Alternatively, the entropy encoding unit 56 may perform the
scan.
[0243] Following quantization, the entropy encoding unit 56 entropy
encodes the quantized transform coefficients. For example, the
entropy encoding unit 56 may perform context adaptive variable
length coding (CAVLC), context adaptive binary arithmetic coding
(CABAC), syntax-based context-adaptive binary arithmetic coding
(SBAC), probability interval partitioning entropy (PIPE) coding or
another entropy encoding technique. Following the entropy encoding
by the entropy encoding unit 56, the encoded bitstream may be
transmitted to the decoding device 112, or archived for later
transmission or retrieval by the decoding device 112. The entropy
encoding unit 56 may also entropy encode the motion vectors and the
other syntax elements for the current video slice being coded.
[0244] The inverse quantization unit 58 and the inverse transform
processing unit 60 apply inverse quantization and inverse
transformation, respectively, to reconstruct the residual block in
the pixel domain for later use as a reference block of a reference
picture. Motion compensation unit 44 may calculate a reference
block by adding the residual block to a predictive block of one of
the reference pictures within a reference picture list. The motion
compensation unit 44 may also apply one or more interpolation
filters to the reconstructed residual block to calculate
sub-integer pixel values for use in motion estimation. The summer
62 adds the reconstructed residual block to the motion compensated
prediction block produced by motion compensation unit 44 to produce
a reference block for storage in the picture memory 64. The
reference block may be used by the motion estimation unit 42 and
the motion compensation unit 44 as a reference block to
inter-predict a block in a subsequent video frame or picture.
[0245] The encoding device 104 of FIG. 19 represents an example of
a video encoder configured to perform forward luma-driven chroma
scaling (LCS) operations for HDR and WCG contents and to generate
associated syntax elements that may be part of an encoded video
bitstream.
[0246] Additional details related to the decoding device 112 shown
in FIGS. 1A, 1B, and 17 are provided below with reference to FIG.
20. The decoding device 112 includes an entropy decoding unit 80, a
prediction processing unit 81, an inverse quantization unit 86, an
inverse transform processing unit 88, a summer 90, a filter unit
91, and a picture memory 92. The prediction processing unit 81
includes a motion compensation unit 82 and an intra prediction
processing unit 84. The decoding device 112 may, in some examples,
perform a decoding pass generally reciprocal to the encoding pass
described with respect to the encoding device 104 from FIG. 19.

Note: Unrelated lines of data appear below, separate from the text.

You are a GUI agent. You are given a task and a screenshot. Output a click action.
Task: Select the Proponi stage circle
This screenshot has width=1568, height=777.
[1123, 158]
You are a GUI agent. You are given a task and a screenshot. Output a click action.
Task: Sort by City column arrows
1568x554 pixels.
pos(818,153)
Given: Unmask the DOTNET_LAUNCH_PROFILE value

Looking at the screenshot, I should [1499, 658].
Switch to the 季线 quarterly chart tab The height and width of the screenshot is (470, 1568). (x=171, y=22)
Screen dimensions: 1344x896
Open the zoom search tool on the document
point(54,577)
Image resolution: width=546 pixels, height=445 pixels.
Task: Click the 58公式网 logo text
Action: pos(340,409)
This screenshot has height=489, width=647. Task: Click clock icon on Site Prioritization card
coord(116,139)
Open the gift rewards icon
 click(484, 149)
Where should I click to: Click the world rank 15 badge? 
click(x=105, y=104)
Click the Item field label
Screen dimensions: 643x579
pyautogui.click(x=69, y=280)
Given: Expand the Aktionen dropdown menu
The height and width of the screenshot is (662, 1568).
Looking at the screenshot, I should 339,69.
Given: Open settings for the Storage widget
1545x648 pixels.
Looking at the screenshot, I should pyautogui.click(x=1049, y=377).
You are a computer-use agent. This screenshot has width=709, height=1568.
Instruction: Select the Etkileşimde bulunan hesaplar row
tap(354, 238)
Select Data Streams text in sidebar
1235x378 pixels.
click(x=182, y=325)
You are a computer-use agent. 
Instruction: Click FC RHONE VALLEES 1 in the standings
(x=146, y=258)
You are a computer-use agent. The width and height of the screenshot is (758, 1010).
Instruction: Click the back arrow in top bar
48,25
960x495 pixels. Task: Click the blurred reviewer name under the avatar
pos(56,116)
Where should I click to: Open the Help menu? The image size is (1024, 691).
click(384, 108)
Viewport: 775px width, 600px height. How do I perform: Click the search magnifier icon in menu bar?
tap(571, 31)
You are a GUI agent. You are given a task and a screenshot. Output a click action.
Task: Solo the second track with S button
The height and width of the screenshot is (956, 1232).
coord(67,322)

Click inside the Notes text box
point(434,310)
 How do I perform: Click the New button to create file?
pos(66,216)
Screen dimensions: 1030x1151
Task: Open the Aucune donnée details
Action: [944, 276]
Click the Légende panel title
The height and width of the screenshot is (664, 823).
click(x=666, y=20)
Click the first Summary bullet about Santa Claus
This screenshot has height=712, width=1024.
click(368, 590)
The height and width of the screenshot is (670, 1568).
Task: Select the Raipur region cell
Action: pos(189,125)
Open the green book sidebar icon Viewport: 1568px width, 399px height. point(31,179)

[0247] During the decoding process, the decoding device 112
receives an encoded video bitstream that represents video blocks of
an encoded video slice and associated syntax elements sent by the
encoding device 104. The decoding device 112 may receive the
encoded video bitstream from the encoding device 104 or may receive
the encoded video bitstream from a network entity 79, such as a
server, a media-aware network element (MANE), a video
editor/splicer, or other such device configured to implement one or
more of the techniques described above. Network entity 79 may or
may not include the encoding device 104. Some of the techniques
described in this disclosure may be implemented by network entity
79 prior to the network entity 79 transmitting the encoded video
bitstream to the decoding device 112. In some video decoding
systems, the network entity 79 and the decoding device 112 may be
parts of separate devices, while in other instances, the
functionality described with respect to the network entity 79 may
be performed by the same device that comprises the decoding device
112.
[0248] The entropy decoding unit 80 of the decoding device 112
entropy decodes the bitstream to generate quantized coefficients,
motion vectors, and other syntax elements.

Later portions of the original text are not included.